Two approaches for depositing ionized metals include direct current physical vapor deposition (DC PVD) and radio frequency (RF) PVD. The DC PVD process is characterized by a spacing between a substrate support surface of a substrate support and an opposing target containing material to be deposited on a substrate supported by the substrate support of about 190 to about 400 mm, referred to herein as tall spacing. The DC PVD process further uses a small unbalanced magnetron in a closed loop and operates at a relatively low pressure and high power. The combination of small magnetron and high DC power generates a large power density to ionize the gas medium and sputter the target. The low pressure and tall spacing provide a ‘ballistic’ transport mechanism where sputter material can reach the wafer with few if any in-flight collisions. Additional neutral metal is mainly deposited on the shields due to cosine type distribution and the tall spacing.
However, the inventors have observed that the small strong magnetron has a large drawback of localized sputtering.

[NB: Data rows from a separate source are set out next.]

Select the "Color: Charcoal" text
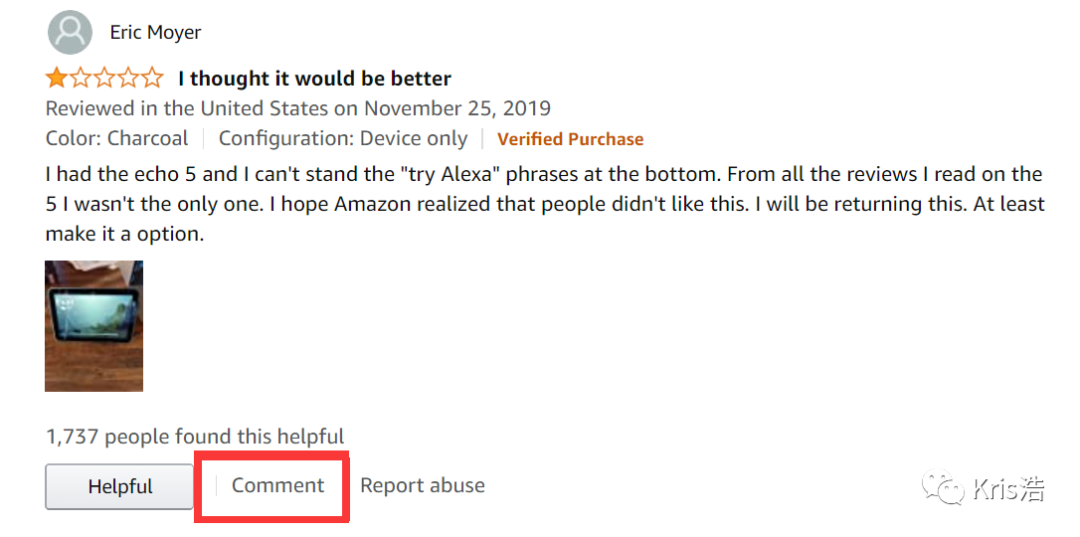The width and height of the screenshot is (1080, 537). 116,139
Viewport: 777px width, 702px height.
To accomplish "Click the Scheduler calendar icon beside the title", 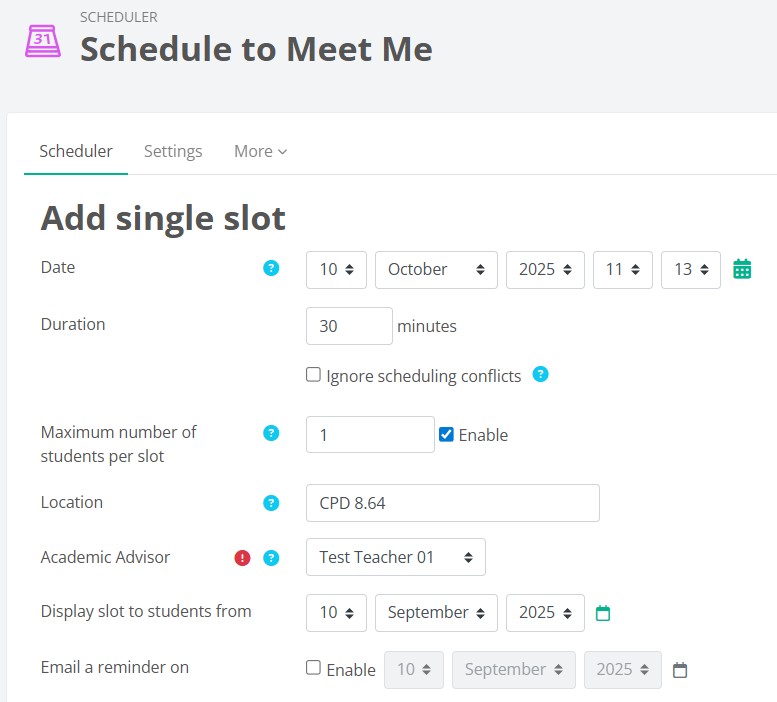I will (43, 41).
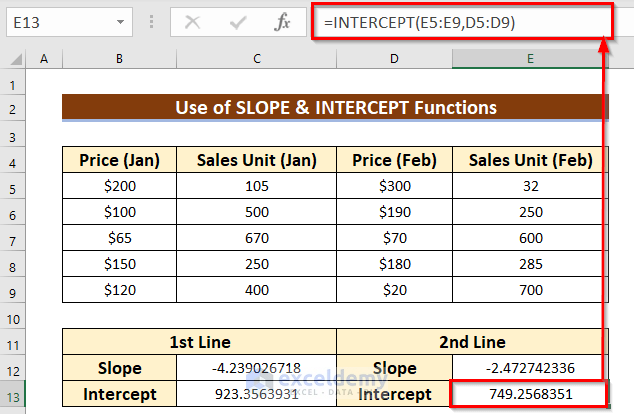Screen dimensions: 634x414
Task: Click cell containing $300
Action: [394, 186]
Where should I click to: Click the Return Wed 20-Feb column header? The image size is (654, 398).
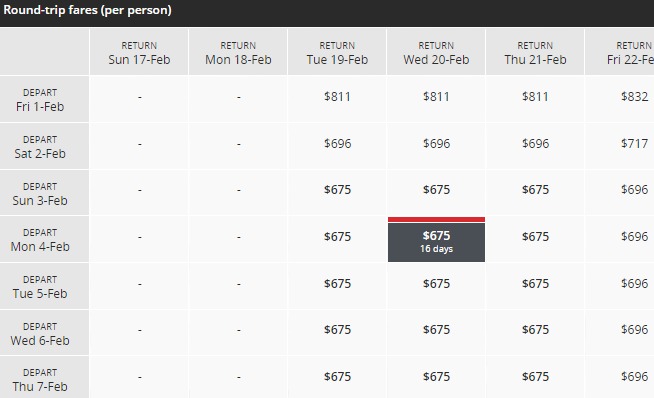(x=436, y=52)
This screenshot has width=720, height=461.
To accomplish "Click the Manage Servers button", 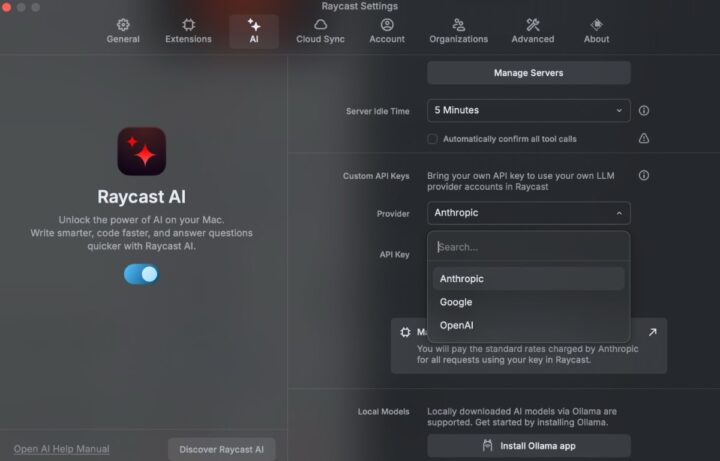I will (x=528, y=73).
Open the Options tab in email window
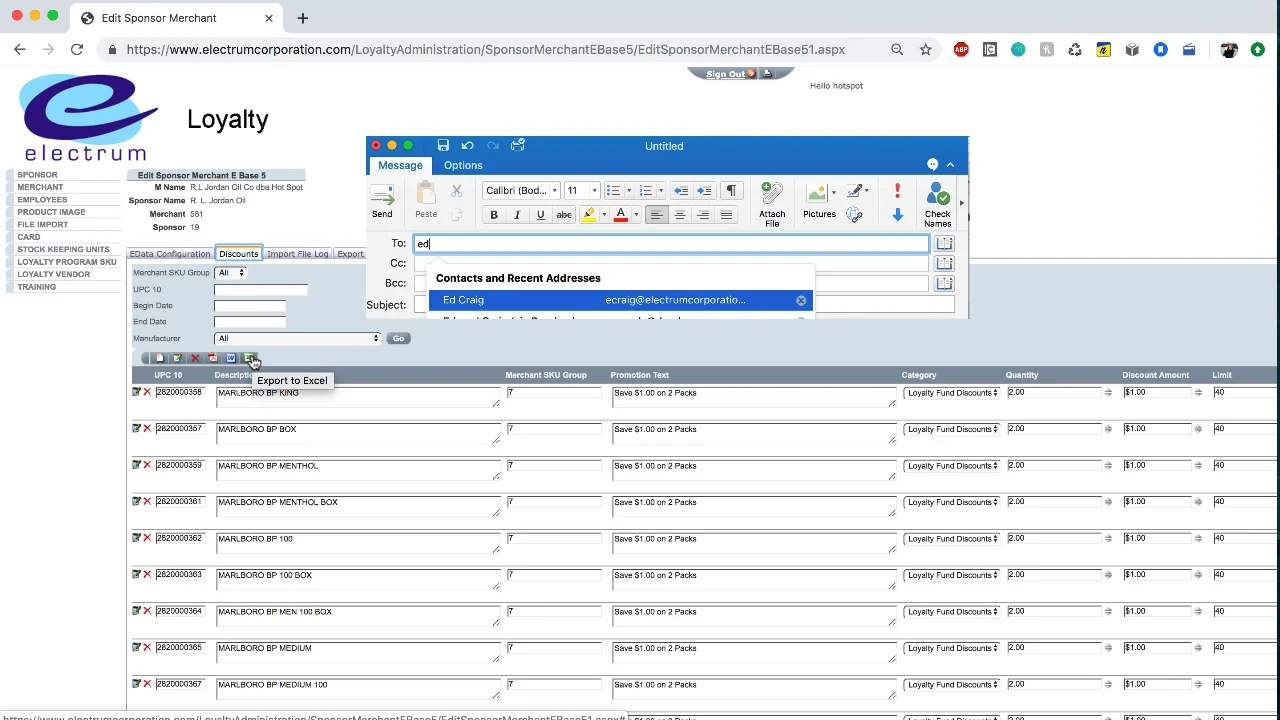Screen dimensions: 1280x720 (463, 165)
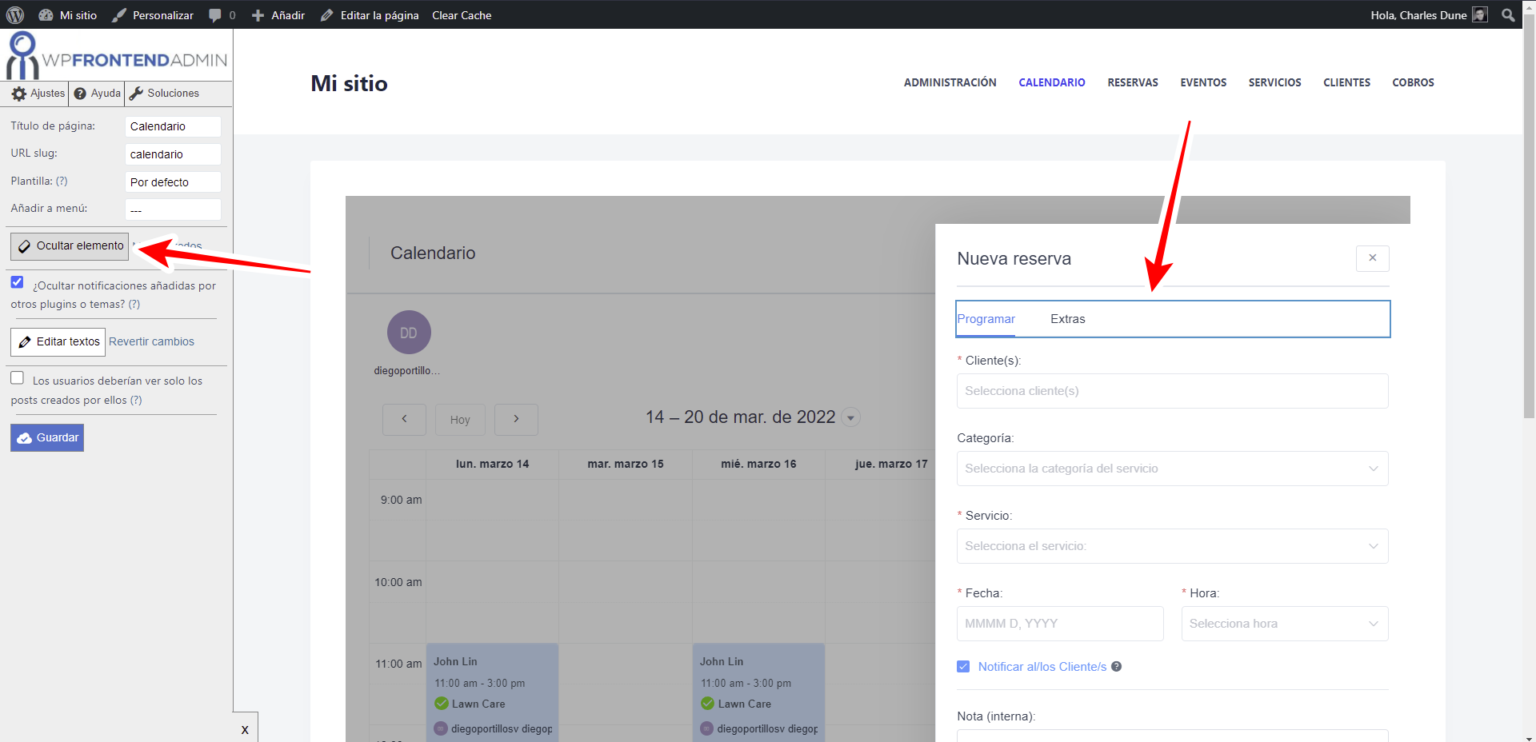This screenshot has width=1536, height=742.
Task: Open Editar textos with the pencil icon
Action: click(x=57, y=341)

This localized sputtering will quickly erode at certain locations due to the electron confinement and localized gas ionization. This effect is further accelerated when magnetic materials such as cobalt (Co) and nickel (Ni) and their alloys are sputtered. In such cases a very strong magnet is used as some of the magnetic flux will be shunted into the magnetic material of the target. As the target is eroded the effective magnetic field at the front face of the target increases, which further accelerates the process. One complex method currently used in DC PVD processes is to use a position controlled magnet which is capable of moving location to more efficiently erode a larger area of the target. However, the tall spacing still results in an inefficient process as most of the sputtered material is deposited on the shields or collimator if utilized.
RF PVD process chambers also use a tall spacing and driving frequency of 13.56-27.12 Mhz operated in a pressure regime of 20-60 mTorr. The inclusion of RF can open the window to increase target utilization without sacrificing metal ionization. For example, metal ionization is higher for RF PVD than DC PVD processes. Electron confinement is enhanced and consequently gas ionization by the confinement of electrons due to stochastic heating from the oscillating field is predominantly in the Ez direction. This permits greater flexibility of the type of magnetron that can be used. For example, the magnetron track in an RF PVD system does not need to be closed, unlike a DC PVD magnetron which does need to be closed. In addition, the RF PVD magnetron can be larger than the DC PVD magnetron and still achieve high metal ionization levels at the wafer.
However at 190 mm spacing the inventors have observed that in order to achieve good deposition uniformity, the magnetic field must be predominantly produced at the target edge. This poses an issue in that the target is predominantly eroded at the target edge and as mentioned previously with magnetic materials this effect is pronounced.
Accordingly, the inventors have provided embodiments of improved substrate supports for use in substrate processing systems.